Intervention de Bruno Acar

Délégation aux Collectivités territoriales et à la décentralisation — Réunion du 27 mai 2021 à 9h35
Audition de M. Bruno Acar inspecteur général de l'administration chargé en 2020 d'un rapport pour le ministre de l'intérieur et la ministre en charge des collectivités territoriales sur « l'évaluation des politiques partagées entre l'état et les collectivités territoriales »

Bruno Acar, inspecteur général de l'administration :

Concernant le rôle des régions, je précise que notre rapport ne prévoit pas que celles-ci évaluent les politiques publiques partagées impliquant d'autres collectivités. Nous constatons simplement que les expertises disponibles sur un territoire (comme les services d'évaluation ou les chargés de mission) se trouvent principalement au sein des collectivités régionales. Nous estimons par conséquent que la région doit aider les autres collectivités à développer cette expertise. Cette suggestion découle du constat d'une hétérogénéité de la ressource, celle-ci se concentrant aujourd'hui dans les grandes collectivités comme les régions, certains départements, voire certaines métropoles. L'idée est donc la suivante : la région recenserait ces ressources avec l'appui du Centre national de la fonction publique territoriale (CNFPT) et de ses délégations territoriales, puis ces ressources seraient mises à la disposition des collectivités intéressées.
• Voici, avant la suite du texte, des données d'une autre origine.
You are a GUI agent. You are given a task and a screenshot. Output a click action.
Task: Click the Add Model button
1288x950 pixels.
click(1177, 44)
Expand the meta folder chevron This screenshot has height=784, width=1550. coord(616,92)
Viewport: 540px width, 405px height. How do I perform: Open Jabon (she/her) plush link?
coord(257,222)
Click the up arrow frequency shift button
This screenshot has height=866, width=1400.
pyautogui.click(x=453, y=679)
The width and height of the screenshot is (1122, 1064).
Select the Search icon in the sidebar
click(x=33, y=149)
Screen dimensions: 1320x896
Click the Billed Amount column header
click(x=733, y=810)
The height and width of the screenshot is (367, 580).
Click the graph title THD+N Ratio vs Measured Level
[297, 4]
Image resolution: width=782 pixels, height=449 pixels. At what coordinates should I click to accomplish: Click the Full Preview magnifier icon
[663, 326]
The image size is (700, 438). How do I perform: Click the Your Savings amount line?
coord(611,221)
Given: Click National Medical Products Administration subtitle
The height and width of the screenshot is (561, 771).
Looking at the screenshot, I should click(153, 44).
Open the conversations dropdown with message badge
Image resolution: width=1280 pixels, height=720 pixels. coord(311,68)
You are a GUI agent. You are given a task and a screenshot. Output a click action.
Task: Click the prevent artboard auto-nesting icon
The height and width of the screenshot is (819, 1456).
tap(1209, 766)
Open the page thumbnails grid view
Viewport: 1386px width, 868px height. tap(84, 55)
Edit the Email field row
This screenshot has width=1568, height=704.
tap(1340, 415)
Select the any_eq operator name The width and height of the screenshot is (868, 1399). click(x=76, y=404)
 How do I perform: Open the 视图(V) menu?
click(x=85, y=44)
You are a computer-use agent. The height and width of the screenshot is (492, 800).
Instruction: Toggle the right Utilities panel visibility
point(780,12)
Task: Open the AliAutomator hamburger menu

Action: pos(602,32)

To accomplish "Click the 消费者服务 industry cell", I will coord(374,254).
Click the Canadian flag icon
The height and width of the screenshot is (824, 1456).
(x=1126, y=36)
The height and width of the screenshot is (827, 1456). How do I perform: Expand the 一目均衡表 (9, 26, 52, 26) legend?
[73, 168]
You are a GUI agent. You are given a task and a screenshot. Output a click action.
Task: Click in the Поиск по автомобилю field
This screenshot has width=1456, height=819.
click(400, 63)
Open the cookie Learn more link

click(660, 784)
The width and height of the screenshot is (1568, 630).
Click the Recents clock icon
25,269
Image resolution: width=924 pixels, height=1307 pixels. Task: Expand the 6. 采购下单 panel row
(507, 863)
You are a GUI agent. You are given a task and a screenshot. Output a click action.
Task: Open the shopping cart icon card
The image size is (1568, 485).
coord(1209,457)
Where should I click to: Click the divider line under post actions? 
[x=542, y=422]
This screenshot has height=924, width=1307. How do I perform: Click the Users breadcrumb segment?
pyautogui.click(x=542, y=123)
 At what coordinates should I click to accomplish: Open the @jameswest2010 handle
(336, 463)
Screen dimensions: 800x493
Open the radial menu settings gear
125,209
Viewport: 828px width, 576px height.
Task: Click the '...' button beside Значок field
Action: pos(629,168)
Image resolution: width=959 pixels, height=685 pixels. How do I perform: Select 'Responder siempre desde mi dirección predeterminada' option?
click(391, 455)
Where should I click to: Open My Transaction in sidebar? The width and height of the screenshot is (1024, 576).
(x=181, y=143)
La dimension relative au partage des compétences entre les collectivités est souvent prise en compte dans les évaluations de politiques partagées. Tel est systématiquement le cas au niveau des inspections générales et au niveau territorial, même s'il est parfois plus délicat pour les collectivités de suivre cette approche globale. Ainsi, nous ne manquons pas de formuler des observations sur le fait que le jeu des acteurs, l'articulation du rôle de chacun peuvent poser un certain nombre de difficultés qui pourraient justifier des évolutions institutionnelles. Malheureusement, ces propositions ne font pas l'objet d'un véritable suivi et ne sont pas exploitées.

Les citoyens ont effectivement vocation à être associés à l'évaluation des politiques publiques locales partagées. Cette évaluation de proximité offre en effet l'occasion de développer des approches innovantes permettant d'associer les citoyens. Un certain nombre de collectivités ont mis en place des dispositifs tout à fait intéressants dans ce domaine, comme Grenoble, Toulouse et Nantes. La presse professionnelle s'en est d'ailleurs fait l'écho. Ces collectivités ont adopté des méthodes très diverses : questionnaire, suivi d'un panel, conférences de consensus, jurys citoyens, etc. Toutefois, je partage totalement votre constat : de telles approches restent insuffisamment développées ou valorisées.

Ce sujet soulève également des questions complexes de « distanciation ». En effet, l'évaluation implique un certain recul par rapport aux politiques menées. Il faut par conséquent veiller à ce que les citoyens associés à cette évaluation ne soient pas directement concernés par celles-ci. Comment peut-on parvenir à recréer cette distance, à assurer la maîtrise technique nécessaire ou encore à identifier les responsabilités ?

On constate donc un certain nombre de problèmes méthodologiques. Cependant, cette association des citoyens me paraît être un élément incontournable. Je crois que les collectivités, tout comme l'État, voire davantage, sont très sensibles à cette préoccupation.